Aussies tired of Mahathir rudeness, Bill Hayden says
Aussies tired of Mahathir rudeness, Bill Hayden says
SYDNEY (AFP): Former Australian Governor-General Bill Hayden fueled the row he sparked last week with his charge that some Asian countries practice racism by repeating it and accusing Malaysian leader Mahathir Mohamad of rudeness.
Refusing to recant his earlier criticism, he also revealed he had personally advised former prime minister Paul Keating not to back down after calling the Malaysian prime minister a "recalcitrant" for boycotting the 1993 APEC summit.
Many Australians were "heartily tired of Dr. Mahathir running around being rude to Australia," wrongly accusing them of racism when Mahathir's own country had institutionalized racial discrimination with its Bumiputra policy, Hayden said.
"Why should Australia keep rolling over whenever Dr. Mahathir barks at us on the issue of race?"
Speaking on a prerecorded television program due to be screened later yesterday, the Queen's recently retired representative said his comments about Malaysia and its leader were wise and long overdue.
"Prime Minister Mahathir has been running round for many years bluffing the government of this country...when he couldn't get his own way, that we were racially discriminatory people," he said.
"He invoked the old and long dead white Australia policy. The fact is the countries in our region, or many of them, have inherent racial practices, in particular Malaysia. I think it does him good to be reminded of that."
Hayden touched off a storm last Wednesday by attacking Malaysians, Indonesians, Chinese and Japanese, saying: "If you want to see racism, racial intolerance, look at some of our neighbors, neighboring Asian countries."
Indonesians, he said, did not trust the Chinese, Mahathir administered a policy which institutionalized racial discrimination against the Chinese, the Indians of Malaysia were largely "dirt poor," Chinese were racial supremacists and Japanese were racial exclusivists.

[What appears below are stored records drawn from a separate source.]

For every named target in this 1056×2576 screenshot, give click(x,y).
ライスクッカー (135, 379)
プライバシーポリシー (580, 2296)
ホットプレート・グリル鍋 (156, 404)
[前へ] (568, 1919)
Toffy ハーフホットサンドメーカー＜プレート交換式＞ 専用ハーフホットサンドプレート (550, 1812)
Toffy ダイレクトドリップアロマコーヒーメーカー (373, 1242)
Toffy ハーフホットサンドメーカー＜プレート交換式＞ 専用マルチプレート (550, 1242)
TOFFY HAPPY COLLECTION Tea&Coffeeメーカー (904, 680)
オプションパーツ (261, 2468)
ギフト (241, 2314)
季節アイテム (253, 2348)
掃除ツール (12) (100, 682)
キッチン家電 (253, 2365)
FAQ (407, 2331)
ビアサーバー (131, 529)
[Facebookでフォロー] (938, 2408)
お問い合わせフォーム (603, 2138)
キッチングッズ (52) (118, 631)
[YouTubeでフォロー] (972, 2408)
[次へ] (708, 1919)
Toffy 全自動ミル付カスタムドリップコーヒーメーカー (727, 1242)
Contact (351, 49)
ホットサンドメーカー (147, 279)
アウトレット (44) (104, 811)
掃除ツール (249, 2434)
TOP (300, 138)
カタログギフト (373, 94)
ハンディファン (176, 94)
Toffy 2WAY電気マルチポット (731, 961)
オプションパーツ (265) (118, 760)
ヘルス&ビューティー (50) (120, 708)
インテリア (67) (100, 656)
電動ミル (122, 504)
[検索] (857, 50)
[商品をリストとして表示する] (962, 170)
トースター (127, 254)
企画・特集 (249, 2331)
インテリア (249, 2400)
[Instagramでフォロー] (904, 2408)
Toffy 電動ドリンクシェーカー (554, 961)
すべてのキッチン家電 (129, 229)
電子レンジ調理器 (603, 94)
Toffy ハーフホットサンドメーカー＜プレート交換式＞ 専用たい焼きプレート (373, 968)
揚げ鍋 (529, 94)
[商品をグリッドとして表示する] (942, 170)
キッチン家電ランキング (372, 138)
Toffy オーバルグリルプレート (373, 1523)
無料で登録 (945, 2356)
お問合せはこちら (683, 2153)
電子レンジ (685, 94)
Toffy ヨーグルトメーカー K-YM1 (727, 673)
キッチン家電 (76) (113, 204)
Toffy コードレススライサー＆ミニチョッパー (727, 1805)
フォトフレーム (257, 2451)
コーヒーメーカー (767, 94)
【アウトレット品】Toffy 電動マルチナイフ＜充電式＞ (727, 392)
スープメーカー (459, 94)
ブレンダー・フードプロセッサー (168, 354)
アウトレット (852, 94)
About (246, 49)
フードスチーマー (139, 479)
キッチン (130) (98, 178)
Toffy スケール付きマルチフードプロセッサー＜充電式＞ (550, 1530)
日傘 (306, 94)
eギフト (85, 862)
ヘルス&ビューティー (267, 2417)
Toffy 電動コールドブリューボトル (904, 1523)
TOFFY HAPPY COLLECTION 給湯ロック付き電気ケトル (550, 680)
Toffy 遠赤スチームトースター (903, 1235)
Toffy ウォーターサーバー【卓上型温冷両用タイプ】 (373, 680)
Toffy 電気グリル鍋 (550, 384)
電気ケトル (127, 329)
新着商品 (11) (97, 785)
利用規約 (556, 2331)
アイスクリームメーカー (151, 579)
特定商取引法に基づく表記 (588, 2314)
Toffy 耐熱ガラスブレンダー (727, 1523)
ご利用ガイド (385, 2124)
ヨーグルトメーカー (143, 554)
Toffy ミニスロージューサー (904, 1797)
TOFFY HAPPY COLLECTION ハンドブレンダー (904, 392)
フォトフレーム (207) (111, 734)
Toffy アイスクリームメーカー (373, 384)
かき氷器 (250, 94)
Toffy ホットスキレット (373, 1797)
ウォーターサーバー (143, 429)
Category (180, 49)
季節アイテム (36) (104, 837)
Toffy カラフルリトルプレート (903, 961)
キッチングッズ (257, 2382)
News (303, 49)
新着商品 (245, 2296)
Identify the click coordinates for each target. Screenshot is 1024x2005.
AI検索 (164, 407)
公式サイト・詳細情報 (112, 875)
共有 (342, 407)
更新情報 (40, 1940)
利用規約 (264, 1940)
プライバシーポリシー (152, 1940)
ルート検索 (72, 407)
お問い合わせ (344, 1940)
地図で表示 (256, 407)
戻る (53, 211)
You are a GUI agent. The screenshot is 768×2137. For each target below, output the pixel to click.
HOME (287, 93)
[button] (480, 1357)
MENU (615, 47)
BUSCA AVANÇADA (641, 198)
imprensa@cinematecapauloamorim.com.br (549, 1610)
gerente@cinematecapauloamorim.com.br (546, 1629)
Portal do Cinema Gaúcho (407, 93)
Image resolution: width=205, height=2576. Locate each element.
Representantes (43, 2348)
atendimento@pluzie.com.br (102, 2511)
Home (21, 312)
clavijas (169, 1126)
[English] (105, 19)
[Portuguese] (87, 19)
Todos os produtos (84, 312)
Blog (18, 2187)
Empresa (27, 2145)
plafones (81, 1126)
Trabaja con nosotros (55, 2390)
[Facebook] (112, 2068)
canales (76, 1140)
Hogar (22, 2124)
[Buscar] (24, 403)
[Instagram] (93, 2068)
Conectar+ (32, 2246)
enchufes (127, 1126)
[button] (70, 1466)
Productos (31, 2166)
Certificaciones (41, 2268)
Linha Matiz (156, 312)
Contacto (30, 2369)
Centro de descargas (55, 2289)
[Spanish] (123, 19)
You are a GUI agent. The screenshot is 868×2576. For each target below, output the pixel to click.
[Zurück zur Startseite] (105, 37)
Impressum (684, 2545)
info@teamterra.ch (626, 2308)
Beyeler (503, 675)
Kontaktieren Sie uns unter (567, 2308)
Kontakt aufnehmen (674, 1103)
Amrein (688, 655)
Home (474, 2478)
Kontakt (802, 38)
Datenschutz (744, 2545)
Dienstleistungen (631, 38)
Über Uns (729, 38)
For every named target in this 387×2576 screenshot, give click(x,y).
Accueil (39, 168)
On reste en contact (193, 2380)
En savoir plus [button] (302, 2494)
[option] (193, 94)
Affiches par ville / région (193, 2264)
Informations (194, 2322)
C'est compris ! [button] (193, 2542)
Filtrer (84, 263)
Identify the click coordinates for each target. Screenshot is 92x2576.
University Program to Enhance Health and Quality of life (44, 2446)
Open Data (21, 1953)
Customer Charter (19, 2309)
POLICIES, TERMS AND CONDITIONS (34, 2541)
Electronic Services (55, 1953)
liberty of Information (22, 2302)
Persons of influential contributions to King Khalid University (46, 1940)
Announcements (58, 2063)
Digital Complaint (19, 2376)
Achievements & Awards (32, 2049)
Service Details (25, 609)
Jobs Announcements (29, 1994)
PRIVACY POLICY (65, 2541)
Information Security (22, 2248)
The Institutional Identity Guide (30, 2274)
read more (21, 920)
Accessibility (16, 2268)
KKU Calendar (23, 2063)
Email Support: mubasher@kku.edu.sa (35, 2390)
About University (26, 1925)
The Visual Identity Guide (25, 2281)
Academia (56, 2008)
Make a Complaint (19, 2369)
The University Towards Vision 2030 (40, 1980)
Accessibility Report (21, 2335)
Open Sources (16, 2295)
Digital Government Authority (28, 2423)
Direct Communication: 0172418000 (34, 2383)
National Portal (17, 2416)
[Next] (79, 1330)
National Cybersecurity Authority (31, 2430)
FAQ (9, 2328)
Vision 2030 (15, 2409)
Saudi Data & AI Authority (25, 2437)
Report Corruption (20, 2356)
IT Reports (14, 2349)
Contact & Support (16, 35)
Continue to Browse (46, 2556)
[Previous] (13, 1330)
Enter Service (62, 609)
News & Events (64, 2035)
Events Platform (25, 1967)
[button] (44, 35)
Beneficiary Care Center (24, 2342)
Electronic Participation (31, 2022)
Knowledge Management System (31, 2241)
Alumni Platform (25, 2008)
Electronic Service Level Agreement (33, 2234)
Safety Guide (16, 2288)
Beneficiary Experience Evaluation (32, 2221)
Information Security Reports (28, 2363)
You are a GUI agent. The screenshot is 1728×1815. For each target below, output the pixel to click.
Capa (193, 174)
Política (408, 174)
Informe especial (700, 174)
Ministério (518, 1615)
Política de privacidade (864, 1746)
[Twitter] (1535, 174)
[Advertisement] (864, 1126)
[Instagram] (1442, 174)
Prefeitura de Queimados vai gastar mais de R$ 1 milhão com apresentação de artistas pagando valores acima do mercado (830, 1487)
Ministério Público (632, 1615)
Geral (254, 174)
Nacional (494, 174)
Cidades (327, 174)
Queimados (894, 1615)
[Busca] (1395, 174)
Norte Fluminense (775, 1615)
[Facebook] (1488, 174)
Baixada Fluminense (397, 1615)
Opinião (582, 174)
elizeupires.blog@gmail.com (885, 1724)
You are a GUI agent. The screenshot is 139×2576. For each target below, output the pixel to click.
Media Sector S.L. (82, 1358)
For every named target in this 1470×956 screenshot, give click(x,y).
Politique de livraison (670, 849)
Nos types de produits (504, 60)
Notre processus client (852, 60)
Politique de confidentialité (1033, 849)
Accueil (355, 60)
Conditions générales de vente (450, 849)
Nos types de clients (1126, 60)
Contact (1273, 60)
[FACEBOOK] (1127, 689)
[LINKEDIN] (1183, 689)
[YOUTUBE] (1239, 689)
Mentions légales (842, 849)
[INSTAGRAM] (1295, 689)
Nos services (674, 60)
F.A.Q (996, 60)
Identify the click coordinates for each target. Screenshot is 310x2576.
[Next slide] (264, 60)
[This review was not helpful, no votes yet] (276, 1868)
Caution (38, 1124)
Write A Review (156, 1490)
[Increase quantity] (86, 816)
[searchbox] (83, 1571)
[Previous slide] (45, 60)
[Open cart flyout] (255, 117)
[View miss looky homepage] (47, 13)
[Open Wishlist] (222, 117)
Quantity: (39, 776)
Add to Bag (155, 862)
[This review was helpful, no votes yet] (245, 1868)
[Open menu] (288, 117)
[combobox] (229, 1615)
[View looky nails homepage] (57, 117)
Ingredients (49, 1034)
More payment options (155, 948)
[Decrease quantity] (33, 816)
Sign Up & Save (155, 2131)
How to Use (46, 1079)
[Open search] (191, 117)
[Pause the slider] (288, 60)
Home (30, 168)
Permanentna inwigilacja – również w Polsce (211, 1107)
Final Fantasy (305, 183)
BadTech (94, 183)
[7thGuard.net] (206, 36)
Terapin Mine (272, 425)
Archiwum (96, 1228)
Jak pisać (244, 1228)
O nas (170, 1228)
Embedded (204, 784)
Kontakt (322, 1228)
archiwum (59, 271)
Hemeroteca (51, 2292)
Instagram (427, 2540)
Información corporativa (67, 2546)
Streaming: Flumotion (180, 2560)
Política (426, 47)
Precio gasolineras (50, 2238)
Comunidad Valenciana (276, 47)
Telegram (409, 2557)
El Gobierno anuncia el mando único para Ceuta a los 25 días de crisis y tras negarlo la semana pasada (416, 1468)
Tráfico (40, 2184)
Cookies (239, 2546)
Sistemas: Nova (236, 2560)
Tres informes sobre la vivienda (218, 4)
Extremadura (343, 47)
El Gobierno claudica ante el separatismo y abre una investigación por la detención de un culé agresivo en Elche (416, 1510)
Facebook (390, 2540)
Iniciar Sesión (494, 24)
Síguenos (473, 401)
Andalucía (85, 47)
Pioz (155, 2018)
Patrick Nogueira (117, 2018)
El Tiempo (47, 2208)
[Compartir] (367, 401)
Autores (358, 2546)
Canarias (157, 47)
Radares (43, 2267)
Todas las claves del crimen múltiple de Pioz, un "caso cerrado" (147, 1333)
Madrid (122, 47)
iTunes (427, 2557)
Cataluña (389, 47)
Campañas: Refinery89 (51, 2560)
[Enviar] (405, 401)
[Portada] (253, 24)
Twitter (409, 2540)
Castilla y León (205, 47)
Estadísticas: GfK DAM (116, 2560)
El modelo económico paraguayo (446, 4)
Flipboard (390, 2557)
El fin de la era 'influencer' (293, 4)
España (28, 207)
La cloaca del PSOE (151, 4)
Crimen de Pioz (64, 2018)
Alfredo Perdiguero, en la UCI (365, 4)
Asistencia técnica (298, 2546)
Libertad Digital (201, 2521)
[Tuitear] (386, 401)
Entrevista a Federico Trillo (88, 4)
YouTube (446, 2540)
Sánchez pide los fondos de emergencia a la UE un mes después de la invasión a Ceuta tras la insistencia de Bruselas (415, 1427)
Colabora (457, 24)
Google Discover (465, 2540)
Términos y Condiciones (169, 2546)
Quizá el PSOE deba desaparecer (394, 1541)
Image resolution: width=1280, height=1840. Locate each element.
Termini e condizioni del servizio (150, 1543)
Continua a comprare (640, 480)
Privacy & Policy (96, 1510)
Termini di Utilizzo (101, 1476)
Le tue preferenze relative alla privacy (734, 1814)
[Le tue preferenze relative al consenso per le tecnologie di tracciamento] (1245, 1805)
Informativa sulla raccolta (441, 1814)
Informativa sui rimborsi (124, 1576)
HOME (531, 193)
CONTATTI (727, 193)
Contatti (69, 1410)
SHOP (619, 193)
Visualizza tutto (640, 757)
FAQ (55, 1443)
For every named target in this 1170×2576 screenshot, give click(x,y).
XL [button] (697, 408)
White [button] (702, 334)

Indonesia responded by calling Hayden irresponsible and Malaysian MP Ruhanie Ahmad described him as "unscrupulous." But Mahathir said he would not allow a "frustrated politician" to sour ties with the new Australian government.
Hayden, governor general for seven years, said yesterday that the relationship between Australia and Malaysia was only fragile because of the way Mahathir behaved when it suited him.
"What has happened is a douche of cold water has been thrown across certain of the leadership of Malaysia and that has been overdue," he said.
"What I have said has been said many times by the Far Eastern Economic Review and in fact in considerable analytical detail."
He said he had been shocked to discover, as foreign affairs minister in the Labor government under Prime Minister Bob Hawke, that Malaysians comprised 60 percent of foreigners who came to Australia to study under aid programs.